- Flakpanzer Is on the Eastern Front
- Type: Self-propelled anti-aircraft gun
- Place of origin: Nazi Germany

Service history
- In service: 1941–1943
- Used by: Wehrmacht
- Wars: World War II

Production history
- Designer: Krupp
- Produced: 1941
- No. built: approx. 24

Specifications
- Mass: 5.5 tons
- Crew: 4
- Main armament: 1 × 2 cm Flak 38
- Engine: Krupp M 305 four-cylinder air-cooled gasoline engine 60 PS (59 hp, 44 kW)
- Operational range: 145 km (road) or 100 km (off-road)
- Maximum speed: 37 km/h

= Flakpanzer I =

German self-propelled anti-aircraft gun

The 2 cm Flak 38 auf Panzer I Ausführung A, commonly known as the Flakpanzer I, was a rare self-propelled anti-aircraft gun conversion of the Panzer I in use by the military of Nazi Germany during World War II.

==Development==
The Flakpanzer I was developed during the Battle of France when it was recognized that the motorised Flak was insufficiently armoured. The German Heereswaffenamt decided to combine light anti-aircraft guns with tank chassis. The chassis of the Panzer I was used for these conversions, simply because it was available. The conversions were done by Stoewer.

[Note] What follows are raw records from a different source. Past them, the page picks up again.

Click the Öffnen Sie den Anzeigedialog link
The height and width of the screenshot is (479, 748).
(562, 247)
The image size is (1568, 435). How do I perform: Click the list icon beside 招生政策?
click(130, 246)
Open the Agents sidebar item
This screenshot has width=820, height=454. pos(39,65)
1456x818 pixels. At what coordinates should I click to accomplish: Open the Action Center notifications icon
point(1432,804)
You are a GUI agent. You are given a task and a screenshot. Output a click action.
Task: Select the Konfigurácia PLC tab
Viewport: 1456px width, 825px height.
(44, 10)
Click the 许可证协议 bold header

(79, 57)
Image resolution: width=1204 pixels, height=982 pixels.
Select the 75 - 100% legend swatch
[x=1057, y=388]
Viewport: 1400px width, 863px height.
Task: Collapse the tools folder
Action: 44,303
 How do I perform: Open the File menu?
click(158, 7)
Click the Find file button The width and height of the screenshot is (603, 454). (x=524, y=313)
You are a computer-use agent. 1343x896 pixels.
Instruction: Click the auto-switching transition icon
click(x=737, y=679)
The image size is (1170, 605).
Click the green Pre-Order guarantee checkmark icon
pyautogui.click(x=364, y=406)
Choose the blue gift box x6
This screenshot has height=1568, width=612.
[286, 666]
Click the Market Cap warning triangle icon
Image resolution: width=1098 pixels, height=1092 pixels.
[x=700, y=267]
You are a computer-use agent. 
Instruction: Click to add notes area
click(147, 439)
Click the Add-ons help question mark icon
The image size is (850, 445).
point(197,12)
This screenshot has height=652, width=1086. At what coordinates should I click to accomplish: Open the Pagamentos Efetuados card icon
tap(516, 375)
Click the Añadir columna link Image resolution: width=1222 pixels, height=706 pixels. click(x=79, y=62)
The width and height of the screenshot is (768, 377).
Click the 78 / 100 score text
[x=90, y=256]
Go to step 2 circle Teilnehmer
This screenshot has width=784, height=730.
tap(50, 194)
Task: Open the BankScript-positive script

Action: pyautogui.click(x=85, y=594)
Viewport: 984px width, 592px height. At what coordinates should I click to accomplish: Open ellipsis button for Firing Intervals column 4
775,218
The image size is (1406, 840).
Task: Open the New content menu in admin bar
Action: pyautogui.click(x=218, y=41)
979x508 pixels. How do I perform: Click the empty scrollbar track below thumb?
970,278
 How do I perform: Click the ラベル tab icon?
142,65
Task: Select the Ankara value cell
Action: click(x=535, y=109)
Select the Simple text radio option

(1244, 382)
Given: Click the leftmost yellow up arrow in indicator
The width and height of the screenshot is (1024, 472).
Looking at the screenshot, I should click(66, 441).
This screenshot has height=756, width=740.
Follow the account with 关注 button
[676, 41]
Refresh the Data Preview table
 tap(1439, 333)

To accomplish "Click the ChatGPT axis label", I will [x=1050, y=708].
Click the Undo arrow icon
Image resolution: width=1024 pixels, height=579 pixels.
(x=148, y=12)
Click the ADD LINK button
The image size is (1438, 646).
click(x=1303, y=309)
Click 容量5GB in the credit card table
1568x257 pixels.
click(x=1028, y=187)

In total, 24 of these vehicles were built. During the conversion, parts of the frontal superstructure and the complete cover of the engine compartment were removed to gain more flat space to stand on. To achieve a better centre of gravity the frontal armour of the superstructure was moved about 18mm forward. The flaps on the side were made from simple sheet metal and did not offer real protection. When in action they were folded down and used to stand on. To gain more space (the Panzer I was a very small armoured vehicle) the radio was dismounted; communication was done with hand signals. The vehicles were armed with the Flak 38; additionally, the crew was armed with small arms, like the Karabiner 98k. To make it easier for the driver to enter the vehicle, the main gun was mounted not centrally, but slightly to the right. The ammunition was stored under the driver's seat and behind the loader. Due to insufficient space inside the vehicle, a coupling for the Sonderanhänger 51 trailer was added, with additional ammunition and replacement barrels for the gun transported in the trailer. The conversion led to the chassis being overloaded. This, combined with worn engines, gave overall poor performance.

==Service==
Only one unit, the Fla.-Btl.(mot) 614 (Motorized Flak Battalion 614) was equipped with the Flakpanzer I. The unit was assembled in 1941 and in the same year was stationed in Romania. From there they moved into the southern part of the eastern front. In service the underarmed vehicles were of limited use against aircraft, but were mostly used against ground targets. Due to the insufficient protection of the crew in this sort of deployment, they suffered high losses. The companies of the battalion were assigned to other units for this. The whole battalion was wiped out in 1943 during the Battle of Stalingrad, even though most of the vehicles had probably been abandoned or destroyed already.